Online Porn Profits Still Lurk in Shadows

Sex sells. Online or off, that hasn’t changed. But is adult content still the biggest moneymaker on the Web?

Finding solid answers is difficult. Most major market research firms do not track traffic to or sales at pornography sites. And many adult sites are controlled by holding companies that make a point of being hard to find.

But it seems clear that as e-commerce hits new milestones — such as Amazon’s first US$1 billion sales quarter — Internet pornography no longer sits alone atop the heap of most-likely-to-succeed online business models.

“The idea that this was a bottomless gold mine for any given company was probably never true, though it’s hard to know for sure,” Nirmal Pal, director of the eBusiness Research Center at Penn State University, told the E-Commerce Times.
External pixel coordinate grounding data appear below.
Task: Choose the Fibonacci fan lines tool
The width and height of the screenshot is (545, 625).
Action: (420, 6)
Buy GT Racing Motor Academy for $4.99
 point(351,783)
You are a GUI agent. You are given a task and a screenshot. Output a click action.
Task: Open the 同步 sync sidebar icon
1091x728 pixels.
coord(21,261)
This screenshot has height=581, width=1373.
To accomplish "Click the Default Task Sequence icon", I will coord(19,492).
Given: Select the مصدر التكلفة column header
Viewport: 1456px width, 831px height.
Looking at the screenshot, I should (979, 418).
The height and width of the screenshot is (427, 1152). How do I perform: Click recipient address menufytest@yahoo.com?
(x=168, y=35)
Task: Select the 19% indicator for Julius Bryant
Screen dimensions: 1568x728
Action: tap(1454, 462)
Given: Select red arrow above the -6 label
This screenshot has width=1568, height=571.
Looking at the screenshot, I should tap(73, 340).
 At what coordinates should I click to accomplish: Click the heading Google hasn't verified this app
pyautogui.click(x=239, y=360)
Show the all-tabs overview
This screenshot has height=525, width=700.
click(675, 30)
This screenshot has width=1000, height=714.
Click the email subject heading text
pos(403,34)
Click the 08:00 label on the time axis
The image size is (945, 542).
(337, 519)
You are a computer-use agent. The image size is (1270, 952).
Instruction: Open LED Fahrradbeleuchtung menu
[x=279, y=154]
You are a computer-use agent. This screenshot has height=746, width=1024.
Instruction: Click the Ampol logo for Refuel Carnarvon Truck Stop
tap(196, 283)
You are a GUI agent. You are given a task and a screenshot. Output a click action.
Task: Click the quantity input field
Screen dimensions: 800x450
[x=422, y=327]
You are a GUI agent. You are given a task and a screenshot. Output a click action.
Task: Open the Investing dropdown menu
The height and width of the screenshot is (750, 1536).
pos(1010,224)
“Now, it’s becoming a mature industry with very low barriers to entry. It’s not like building an e-commerce business from the ground up with suppliers and infrastructure. So you get a lot of competition.”

Red Light District

Certainly, no one claims that demand for online porn is waning. But as free and pay sites alike proliferate, price wars break out just as they do in other areas of e-commerce. The result is the same struggle for easy profits.

“People are making money, but in the bigger picture of overall e-commerce, it’s probably getting smaller as time goes on,” Pal said.

Offline, pornography is estimated to be a US$8 billion industry in the United States alone. If just a fraction of those sales take place online, the potential for riches is great.

No Guarantees

But sexy pictures alone do not make a business plan unsinkable. Just ask the people who used to work for Playboy.com.

Last fall, the company slashed half of its workforce, citing plunging ad and subscription revenue. Playboy.com also has embraced alternative revenue sources. For example, the site is eyeing online gambling.

Playboy.com suffered in part because of the overall online advertising slump. But the company also may have suffered from a reluctance on the part of many well-heeled advertisers to get too close to anything that could be considered pornographic.

Hands Off

Advertisers’ hands-off approach probably also led to Yahoo‘s (Nasdaq: YHOO) decision to end its fling with pornography last year. Yahoo! admitted last April that it maintained an adult movie storefront on its network, only to end the affair as soon as the media got wind of it.

While Yahoo! cited the concerns of its “community” as a factor in its decision, analysts at the time said they believed the decision was made mainly to avoid alienating key advertisers.

Who’s Counting?

Although hard numbers are difficult to come by, the battle over the Sex.com domain name shed some light on the porn industry’s income levels. A judge declared the domain was worth $65 million after a cybersquatter admitted he made $40 million in profits on the site over a five-year period.

And though most market research firms have given up on tracking pornography and what it means to the online economy, Forrester Research contends that Web surfers who seek out online pornography are an important audience for e-commerce and content sites. Those surfers, Forrester said in a recent report, spend more time and money online than others.

Forrester last estimated the size of the adult content business in 1998, when it pegged the industry at $800 million per year and said it was on track to surpass $1 billion by 2000.

Enter at Own Risk

Despite an undeniably crowded field, newcomers stand ready to enter the Web pornography game. The Web site of the Adult Chamber of Commerce features a classified section where more than a dozen entrepreneurs seek investments for their porn startups.

One such startup, Los Angeles-based iVolt Networks, will launch next week in an effort to fulfill what CEO Greg Salsburg said is an unsatisfied need.

“We won’t look like a porn site,” Salsburg told the E-Commerce Times. “We just happen to have nudity, but that’s not what we’re about.”

Salsburg said iVolt will be a lifestyle destination for men and will avoid the pitfalls that trip up other sites by mixing e-commerce, advertising and subscription revenue.

“There are hundreds and thousands of sites out there, but if you really look at it, most of them are controlled by the same 60 companies,” Salsburg said. “People don’t want sites that give them pop-up ads and make them feel dirty for looking at them.”